My overall impression is that there is opportunity if we make our own path, learning from (but not following) others. Here are my current thoughts on this path:

Learn from the Enterprise Architecture pioneers in F/HE

Analytics and EA are intrinsically related and the organisational soft issues in adopting EA in F/HE have many similarities to those for adopting analytics. One resonant message from the EA early adopters, which can be adapted for analytics, was “use just enough EA”.

Don’t get hung up on Big Data

While Big Data is a relevant technology trend, the possession of big data is not a pre-requisite for making effective use of analytics. The fact that we do not have Big Data is a freedom not a limitation.

Don’t focus on IT infrastructure (or tools)

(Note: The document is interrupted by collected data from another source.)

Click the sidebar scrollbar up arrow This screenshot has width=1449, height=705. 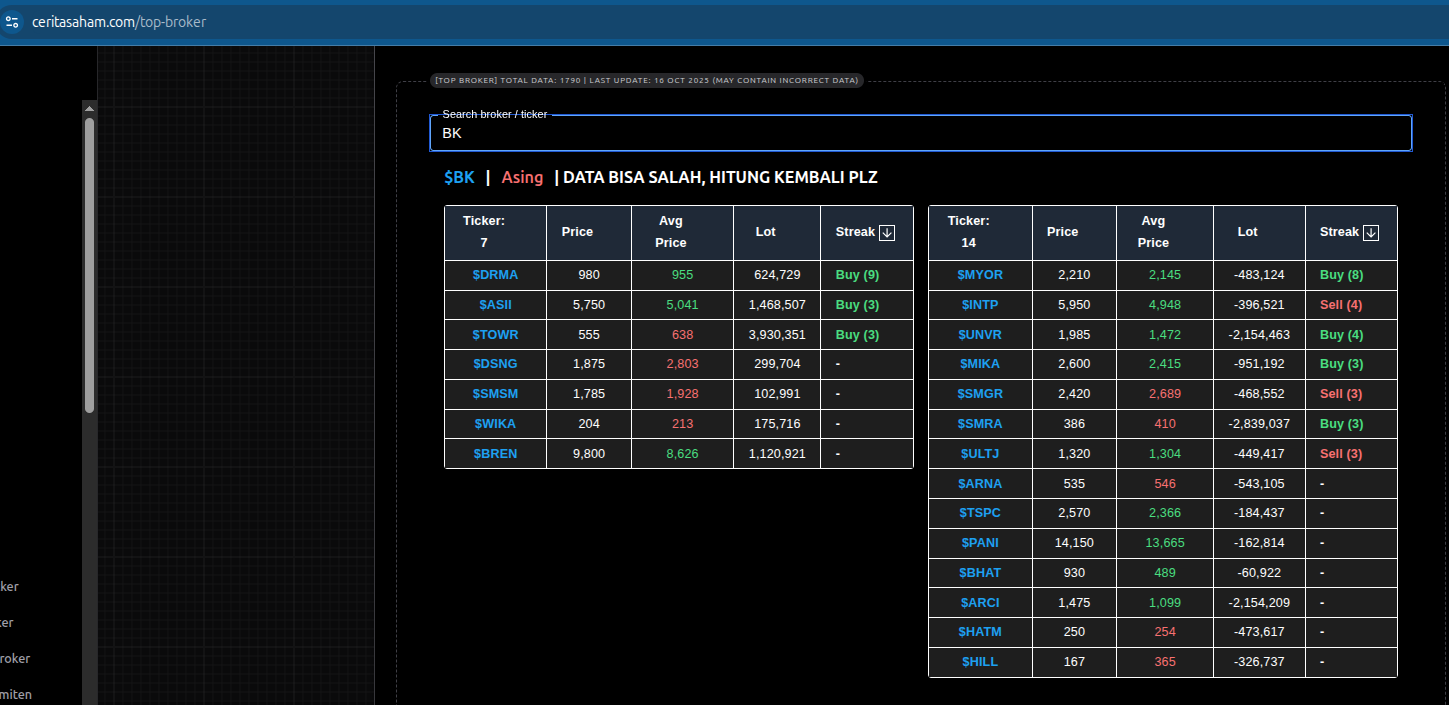tap(89, 108)
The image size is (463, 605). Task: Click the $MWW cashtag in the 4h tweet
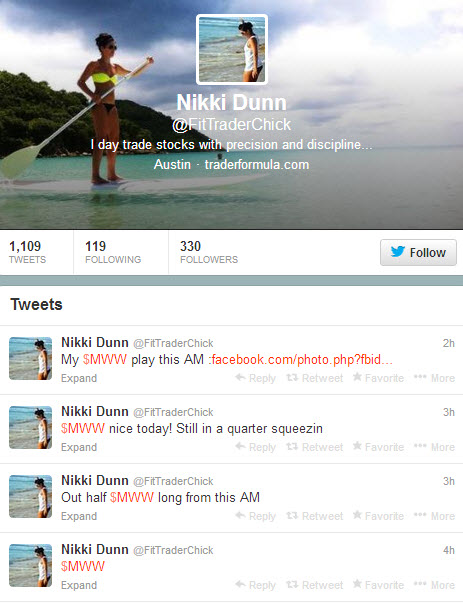(x=83, y=566)
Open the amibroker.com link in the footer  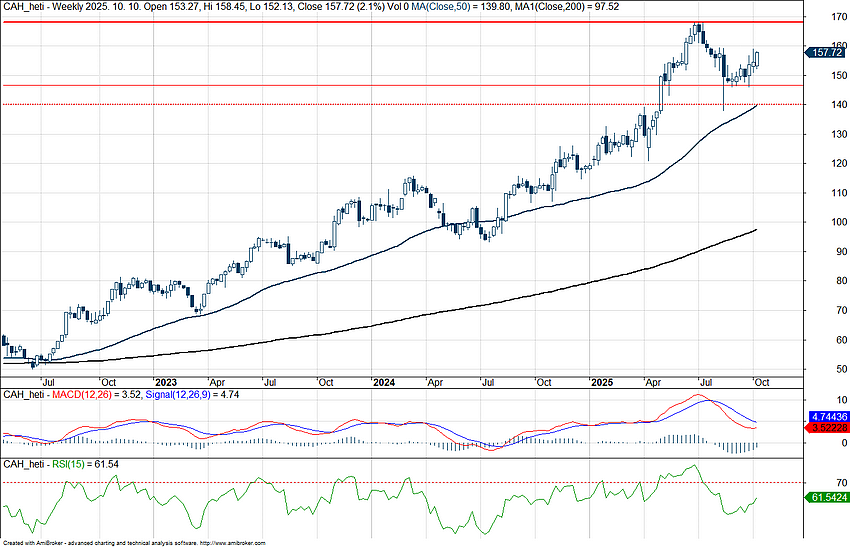coord(233,543)
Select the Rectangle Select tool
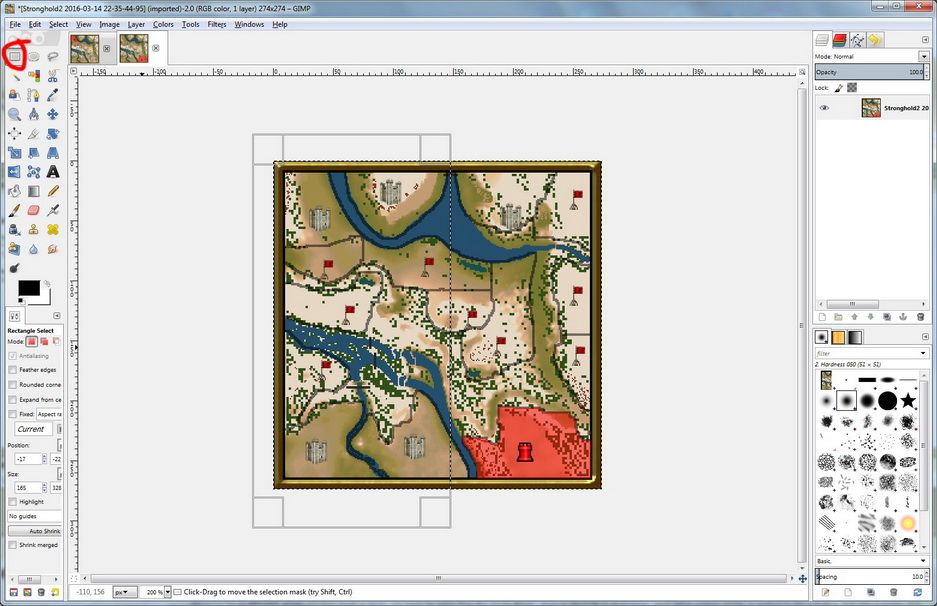 15,57
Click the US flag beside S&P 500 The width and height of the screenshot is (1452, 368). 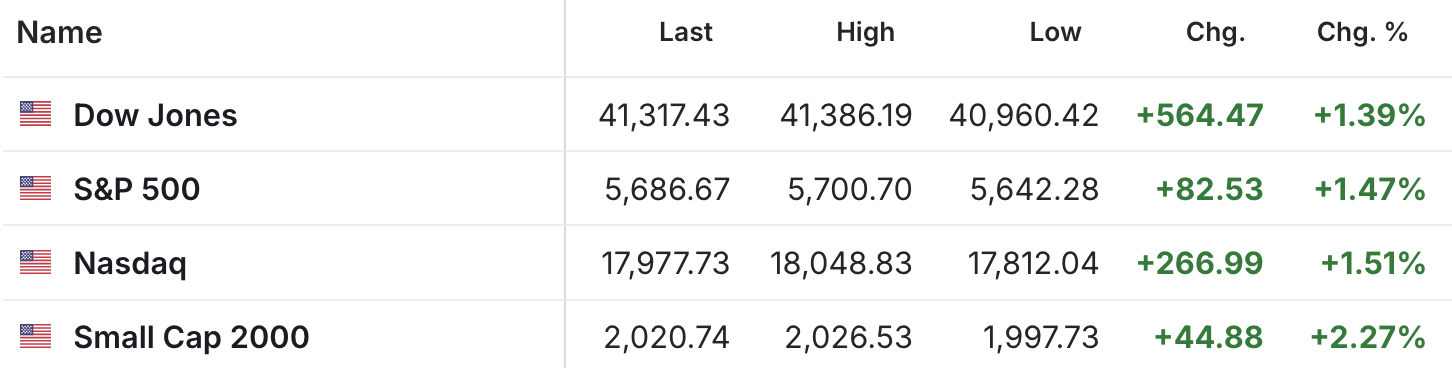coord(35,189)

Avoid the temptation (and sales pitches) to focus on IT infrastructure as a means to get going with analytics. While good tools are necessary, they are not the right place to start.

Develop a culture of being evidence-based

The success of analytics depends on people being prepared to critically engage with evidence based on data (including its potential weaknesses or bias and to avoid being over-trusting of numbers) and to take action on the analysis rather then being slaves to anecdote and the HiPPO. This should ideally start from the senior management. “In God we trust, all others bring data” (probably mis-attributed to W. Edwards Deming).

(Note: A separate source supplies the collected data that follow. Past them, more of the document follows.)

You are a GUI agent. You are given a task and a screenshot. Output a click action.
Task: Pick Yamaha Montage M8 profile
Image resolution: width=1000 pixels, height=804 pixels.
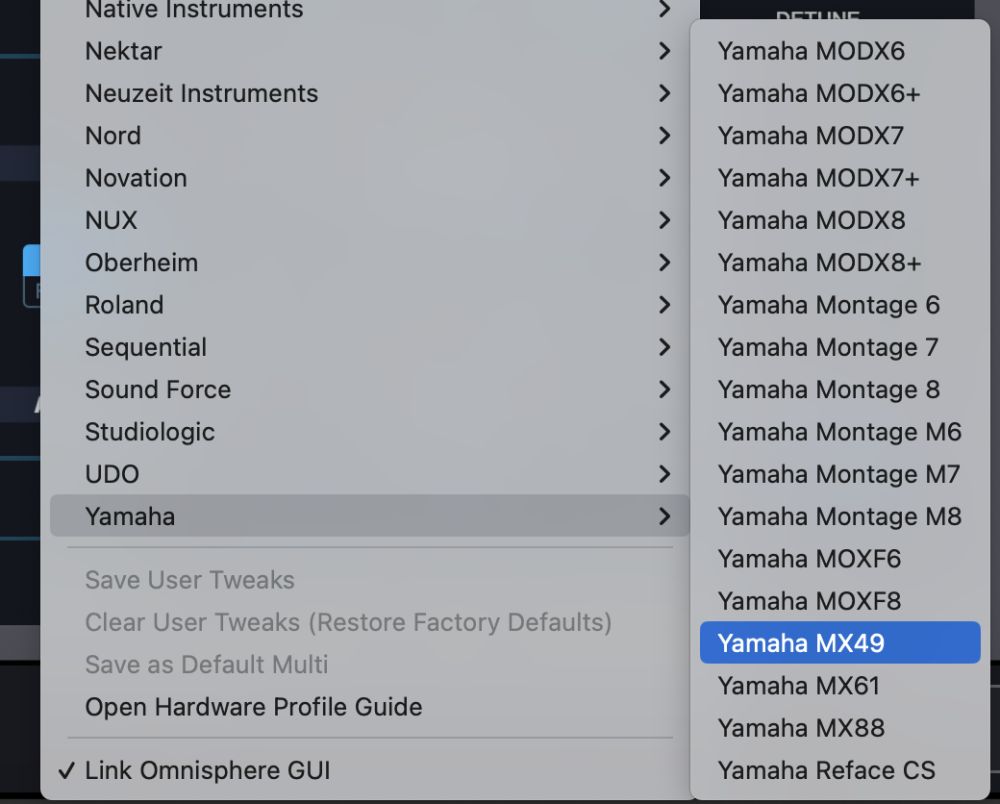tap(839, 517)
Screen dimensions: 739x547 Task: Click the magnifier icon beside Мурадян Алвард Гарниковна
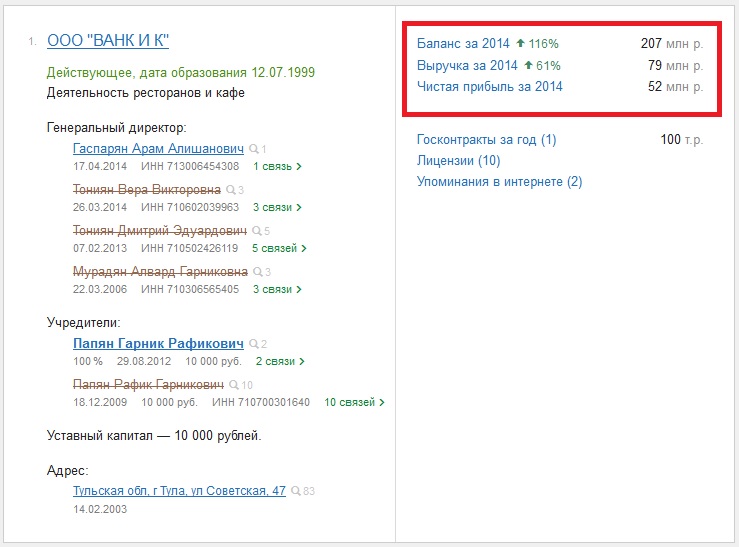(259, 272)
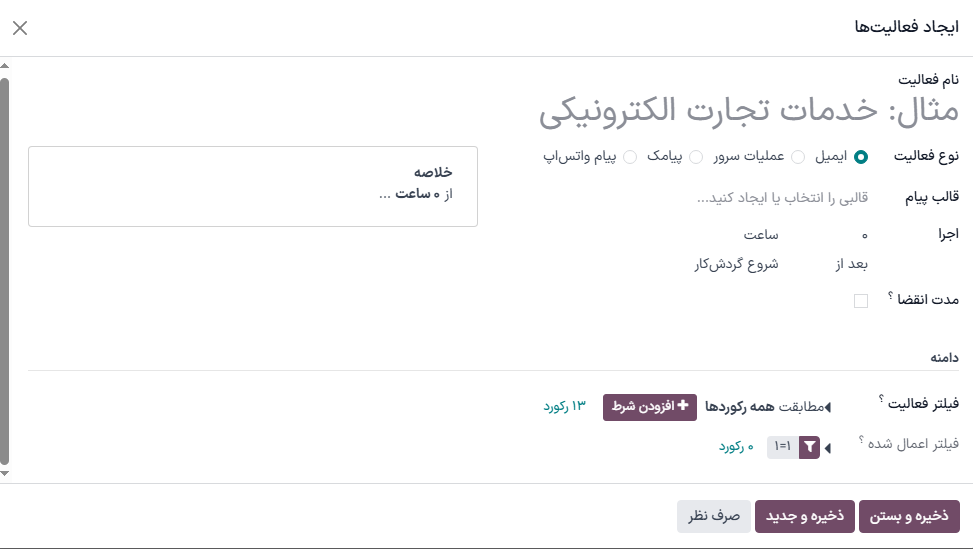Click the help mark beside مدت انقضا

pyautogui.click(x=889, y=295)
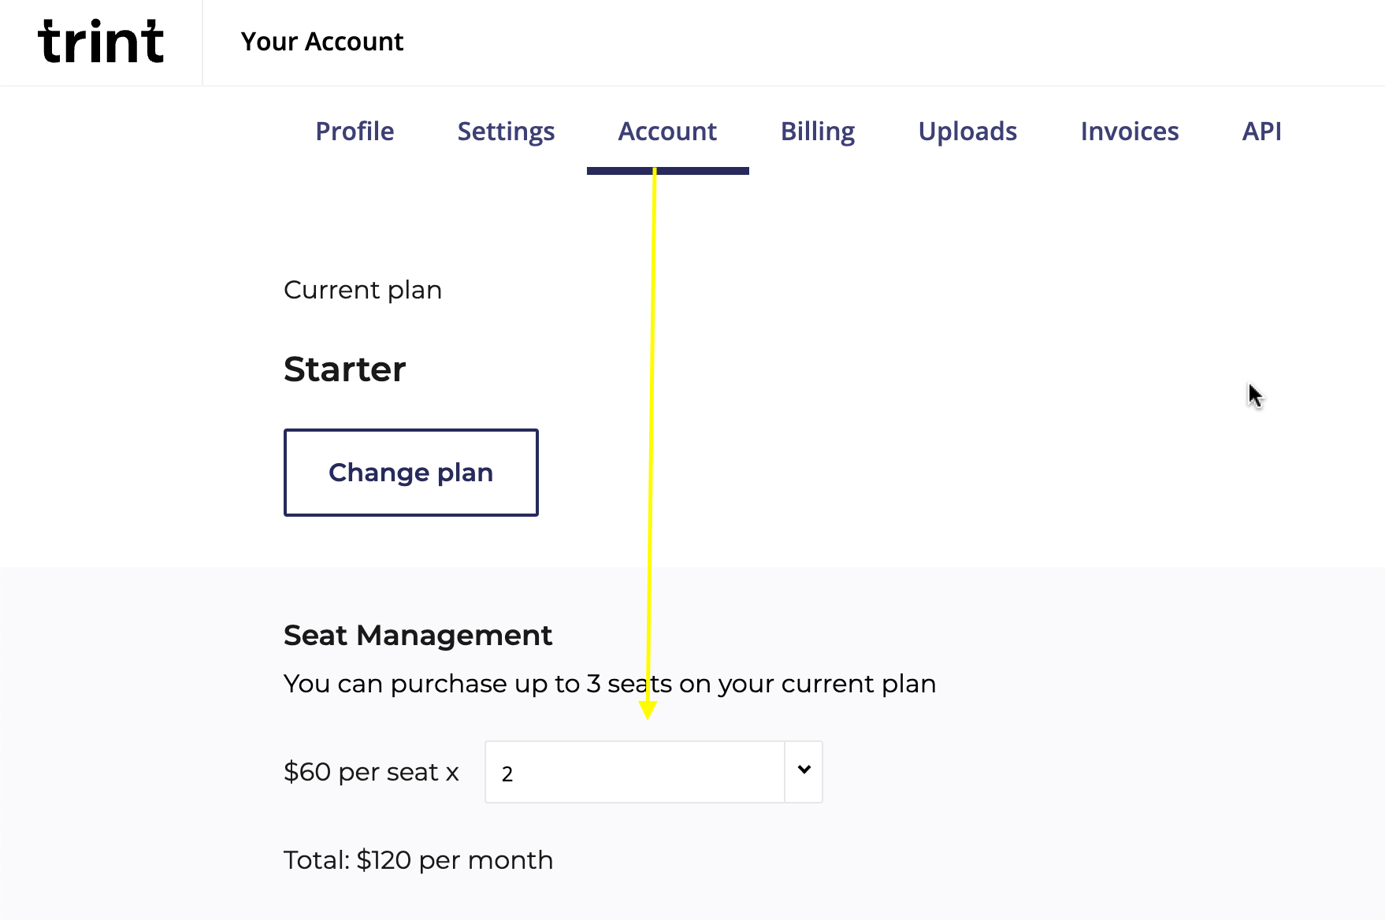Click the $60 per seat label

(x=371, y=772)
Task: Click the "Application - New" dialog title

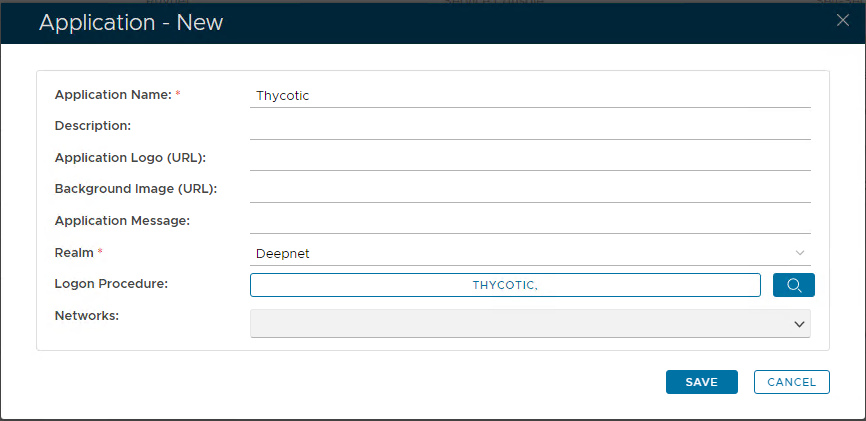Action: tap(131, 22)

Experiment with being more analytical at craft-scale

Rather than thinking in terms of infrastructure or major initiatives, get some practical value with the infrastructure you have. Invest in someone with “data scientist” skills as master crafts-person and give them access to all data but don’t neglect the value of developing apprentices and of developing wider appreciation of the capabilities and limitations of analytics.

Avoid replicating the “analytics = reporting” pitfall

While the corporate sector fights its way out of that hole, let us avoid following them into it.

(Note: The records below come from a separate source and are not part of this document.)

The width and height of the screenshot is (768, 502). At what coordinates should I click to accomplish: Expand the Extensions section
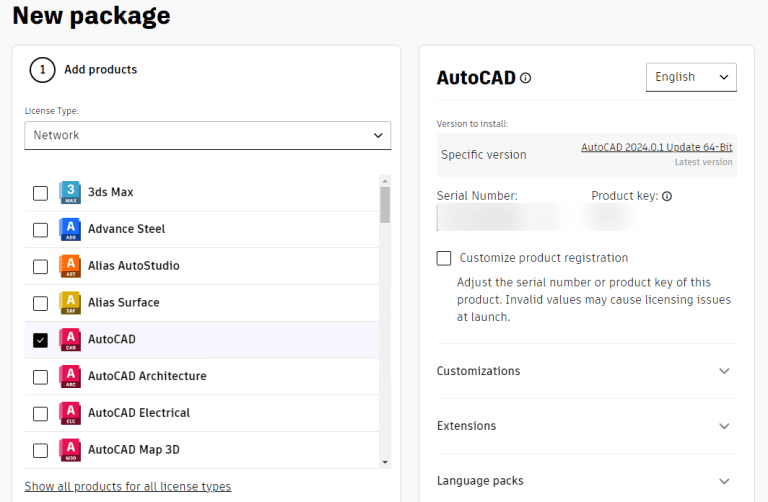585,426
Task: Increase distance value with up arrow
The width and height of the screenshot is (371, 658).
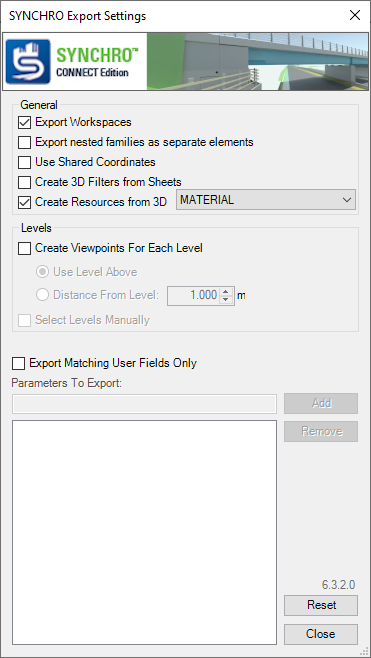Action: point(226,291)
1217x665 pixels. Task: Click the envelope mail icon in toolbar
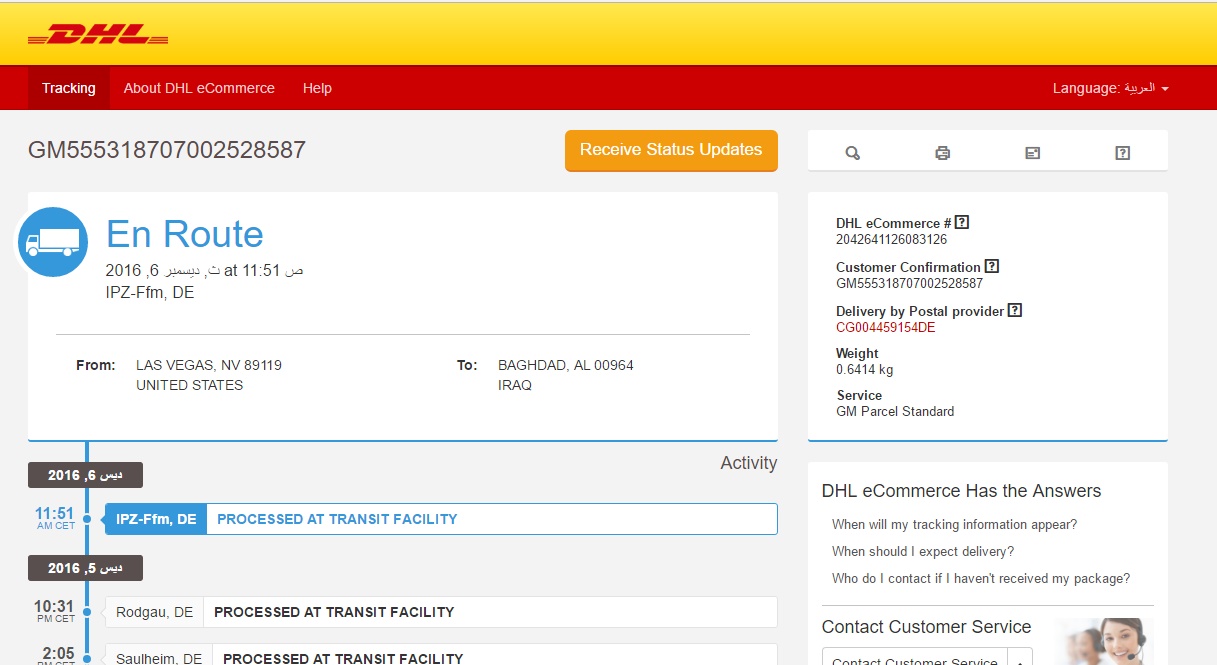click(x=1032, y=153)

Ask questions that people can relate to and that have efficiency or effectiveness implications

Challenge custom and practice or anecdote on matters such as: “do we assess too much?”, “are our assessment instruments effective and efficient?”, “could we reduce heating costs with different use of estate?”, “could research groups like mine gain greater REF impact through publishing in OA journals?”, “how important is word of mouth or twitter reputation in recruiting hard-working students?”, “can we use analytics to better model our costs?”

Look for opportunities to exploit near-real-time data

Are decisions being made on old data, or no changes being made because the data is essentially obsolete? Can the “digital exhaust” of day-to-day activity be harnessed as a proxy for a measure of real interest in near-real-time?

Secure access to sector data

Sector organisations have a role to play in making sure that F/HEIs have access to the kind of external data needed to make the most of analytics. This might be open data or provisioned as a sector shared service. The data might be geospatial, socio-economic or sector-specific. JISC, HESA, TheIA, LSIS and others have roles to play.

Be open-minded about “analytics”

The emerging opportunities for analytics lie at the intersection of practices and technologies. Different communities are converging and we need to be thinking about creative borrowing and blurring of boundaries between web analytics, BI, learning analytics, bibliometrics, data mining, … etc. Take a wide view.

Collaborate with others to learn by doing

We don’t yet know the pathway for F/HE and there is much to be gained from sharing experiences in dealing with both the “soft” organisational issues and the challenge of selecting and using the right technical tools. While we may be competing for students or research funds, we will all fail to make the most from analytics and to effectively navigate the rapids of environmental factors if we fail to collaborate; competitive advantage is to be had from how analytics is applied  but that can only occur if capability exists.